TEXT SHOWN
Sandy Kessler said...

I fully agree and try to be a good neighbor.However some are not. during the hurricanes we looked after each other three times, and survived as neighbors.

Katherine Mercurio Gotthardt said...

Yeah, Sandy, my understanding is that a catastrophe kind of pulls the community together. What I would like to see is PREVENTION. In our neighborhoods, we need to do whatever we can to prevent the catastrophe from happening. Obviously, with a hurricane or a flood, there is only so much you can do.

It is sad that not everyone will try to be a good neighbor. I am lucky to have a very family oriented neighborhood with lots of young moms and kids and lots of diversity. In our loop, we don't have many issues, even with the diversity. It's great. But our county is being torn apart by the immigration fights. It's very painful, unnecessary and sad.

I've lived in many low income areas where the diversity or immigration were NEVER excuses for fighting. Issues of crime and poverty were targeted, but never people.

dive said...

I'm very lucky with my neighbours and my neighbourhood, Katherine.
The place where I used to live, however, really needed a big sign saying "turn that damend music down! People are trying to sleep!" and "If you wanted a dog, whay the hell do you leave it barking in the yard all night long?"
Now, however, we all look after one another's places when we are out and everyone is quiet and considerate. I love it here.

sandykessler said...

I agree Kate it's such an individualistic thing. Everybody has choices, and then we have the quacking ducks that follow what the one before him does, and the I only care about my selves . Diversity hating diversity strange..

she said...

love it bbf! -had to pull this one from the bookshelf after reading your post today.

-last three stanza's of Dr. Maya Angelou's on the pulse of the morning:

women, children, men,
take it into the palms of your hands,
mold it into the shape of your most private need. sculpt it into the image of your most public self.
lift up your hearts.
each new hour holds new chances
for a new beginning.
do not be wedded forever
to fear, yoked eternally
to brutishness.

the horizon leans forward,
offering you space
to place new steps of change.
here, on the pulse of this fine day,
you may have the courage
to look up and out and upon time,
the rock, the river, the tree, your country.
no less to midas than the mendicant.
no less to you now than the mastodon then.

here, on the pulse of this new day, you may have the grace to look up and out
and into your brother's face,
your country,
and say simply
very simply
with hope --

good morning.

SUPPLIED MATERIAL
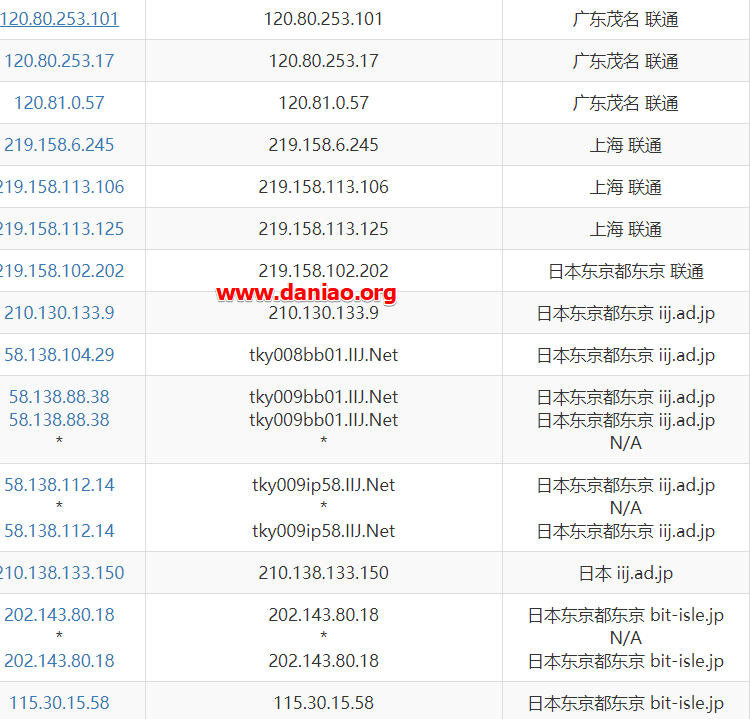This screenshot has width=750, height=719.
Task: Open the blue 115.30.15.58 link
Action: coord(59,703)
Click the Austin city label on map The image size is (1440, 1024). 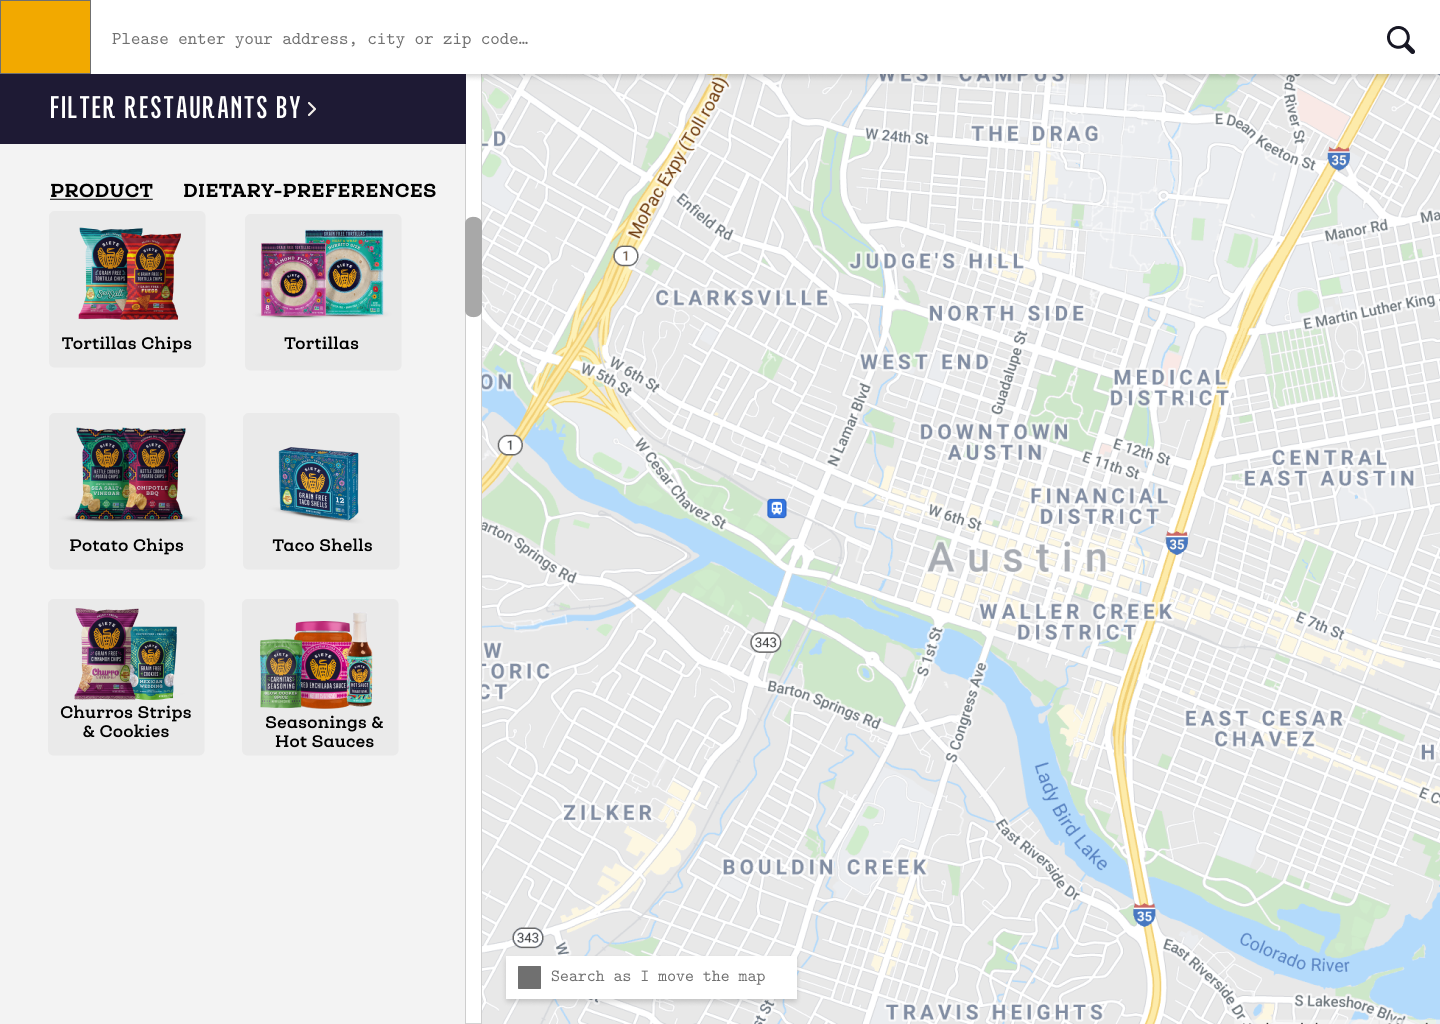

INSTRUCTIONS TO FOLLOW
In the comment thread about neighbors, how many times did Sandy Kessler's neighbors look after one another during the hurricanes? Rely only on the text, not on the data.

FULL ANSWER
Three times.